Gand a trouvé le mode d’emploi pour transformer sa ville en méga-incubateur de start-up

Le Technologiepark de Zwijnaarde. On y trouve une grande concentration de biotechs et autres instituts de recherche. © VIB

Voilà que tout d’un coup la charmante petite ville de Gand, avec ses canaux et ses étudiants, se trouve peuplée d’une abondance de start-up florissantes, parfois célèbres jusqu’à l’étranger. Une coïncidence? Pas du tout, comme le montre le fait que ces entreprises se concentrent sur deux secteurs et sont nourries par un mix d’initiatives publiques et privées.

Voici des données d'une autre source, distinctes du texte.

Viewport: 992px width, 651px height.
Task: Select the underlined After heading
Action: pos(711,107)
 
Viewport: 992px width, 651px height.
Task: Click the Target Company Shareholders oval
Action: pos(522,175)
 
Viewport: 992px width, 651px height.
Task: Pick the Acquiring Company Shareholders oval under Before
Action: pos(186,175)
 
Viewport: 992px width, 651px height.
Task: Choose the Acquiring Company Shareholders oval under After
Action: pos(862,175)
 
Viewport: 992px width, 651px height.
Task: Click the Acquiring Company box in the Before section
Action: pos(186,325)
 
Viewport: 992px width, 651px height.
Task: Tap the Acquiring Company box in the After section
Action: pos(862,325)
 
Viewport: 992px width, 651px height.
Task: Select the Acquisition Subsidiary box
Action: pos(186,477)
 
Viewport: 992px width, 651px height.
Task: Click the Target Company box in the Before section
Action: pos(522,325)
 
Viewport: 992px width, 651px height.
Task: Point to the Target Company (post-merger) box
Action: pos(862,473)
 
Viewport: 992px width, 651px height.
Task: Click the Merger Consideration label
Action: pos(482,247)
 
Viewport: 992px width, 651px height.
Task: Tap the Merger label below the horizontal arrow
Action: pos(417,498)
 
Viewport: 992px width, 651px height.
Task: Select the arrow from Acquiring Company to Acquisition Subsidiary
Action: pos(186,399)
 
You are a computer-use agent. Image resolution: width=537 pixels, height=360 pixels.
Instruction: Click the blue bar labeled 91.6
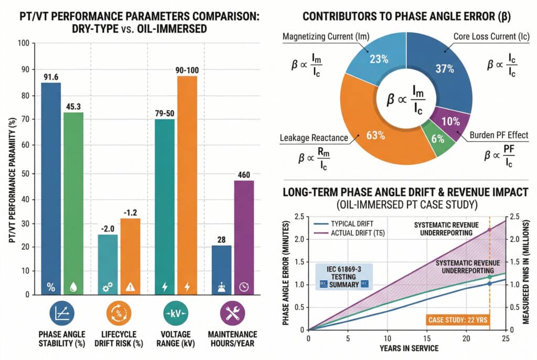pos(51,189)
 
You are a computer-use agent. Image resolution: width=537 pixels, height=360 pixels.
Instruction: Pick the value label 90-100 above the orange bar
pos(187,70)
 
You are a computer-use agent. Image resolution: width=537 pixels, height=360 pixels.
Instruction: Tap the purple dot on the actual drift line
pos(489,230)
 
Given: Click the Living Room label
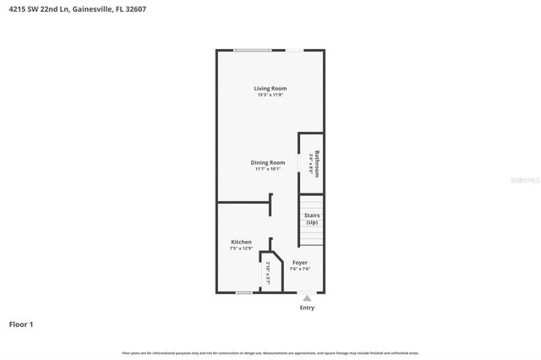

“Ça bouge à Gand. C’est d’ailleurs là que ça se passe pour les start-up pour l’instant. ” La rumeur courait dans les cercles d’entrepreneurs. Les chiffres viennent aujourd’hui le confirmer : les start-up gantoises ont levé, à elles seules, 78 millions d’euros en 2016, soit 24 % du capital levé en Belgique. Les noms aussi, sont parlants : les Gantois rappellent volontiers l’histoire de Teamleader, avec ses 130 employés, ou de Showpad, et ses millions de dollars levés aux Etats-Unis. Eh oui, les jeunes pousses, déjà, prennent le large : 17 % d’entre elles ont une ramification hors de Belgique, alors que la moyenne nationale est de 12 %… Mais quelles sont les raisons de ce succès ?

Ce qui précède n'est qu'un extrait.